Plight of Iran’s Baha’is highlighted at congressional town hall meeting
For many years, local delegations of Baha’is have developed relationships with members of Congress in collaboration with the U.S. Baha’i Office of Public Affairs (OPA).
These relationships serve not only to build national-level support for the oppressed Baha’is in Iran, but also to widen general awareness of the Baha’i presence in the United States.
A pair of Baha’is in Southern California saw both those processes blossoming at the same time, when a public word of gratitude from the Baha’i community generated warm applause from a packed house at Rep. Harley Rouda’s Dec. 14 town hall meeting in Newport Beach.
“It was a very moving moment and a great finale to the town hall meeting,” says Susan Fothergill, a member of the delegation. The moderator later invited another member, Soheila Abbassi, to pose for a picture with Rouda.
The two were part of a delegation that had visited Rouda at his office weeks earlier, with coordination by OPA and a Local Spiritual Assembly, the elected governing Baha’i governing council for a community, in the coastal area of Orange County.

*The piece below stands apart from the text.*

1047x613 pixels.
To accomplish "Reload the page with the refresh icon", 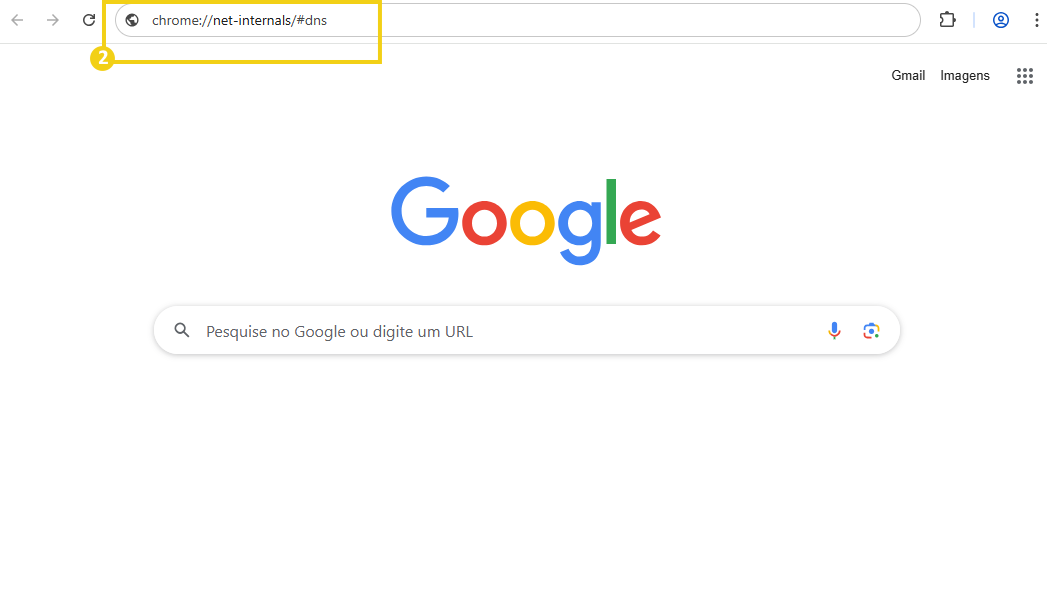I will [89, 20].
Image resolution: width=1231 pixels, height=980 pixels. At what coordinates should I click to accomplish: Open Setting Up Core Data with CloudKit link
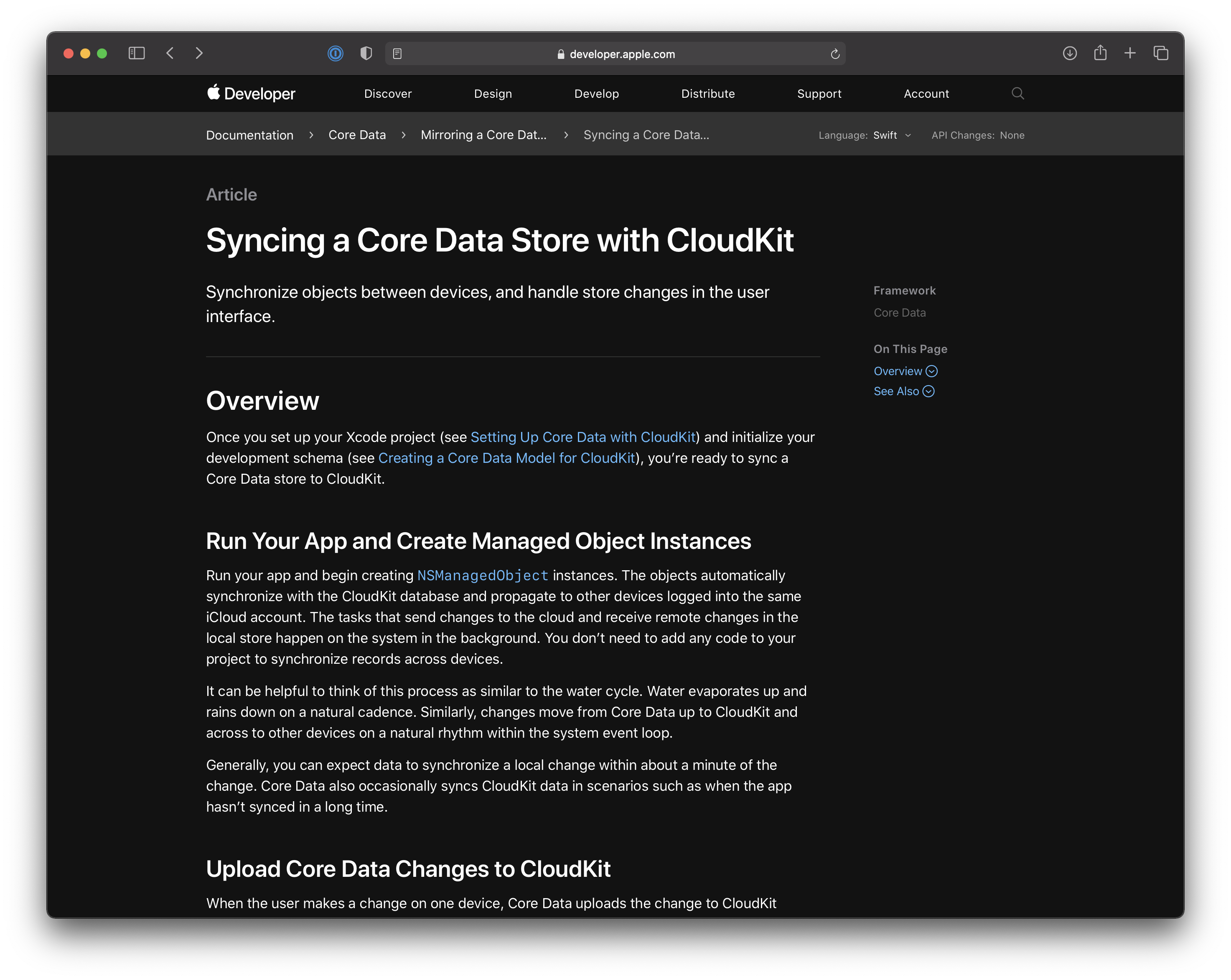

Such visits are key in raising awareness, adding cosponsors to congressional resolutions, and taking other actions to shine a light on the dire situation of the Baha’is in Iran.
For the past few decades, either the House, the Senate or both have passed resolutions in defense of the Baha’is in Iran every congressional term. Along with similar actions by other countries, these resolutions remind the Iranian government that the international community is watching. Baha’is believe this helps mitigate the mistreatment of Baha’i citizens and other religious minorities in Iran.
At their first meeting in Rouda’s district office, the congressman expressed wholehearted support for any resolution in defense of the Baha’is in Iran that might be introduced into the current Congress.
To further strengthen relationships with congressional offices, Baha’i delegations are encouraged to routinely attend town hall meetings held by their representatives.
And in December, when Fothergill and Abbassi attended the town hall meeting for their district, they were “greeted very warmly” and encouraged to submit questions — especially on topics other than the intensive political and legal wrangling in the nation’s capital.
“I submitted a ‘thank you’ and appreciation,” Fothergill notes, “on behalf of the persecuted Baha’is in Iran and [for] his help in supporting upcoming legislation.”
When the question-and-answer session came around, the moderator saved the Baha’is’ comment card for last.
Fothergill says the moderator recognized the Baha’i delegation and mentioned its expression of thanks for the congressman’s support for the persecuted Baha’is in Iran.
People at the meeting “broke out into thunderous applause, which brought tears to my eyes and heart,” she relates.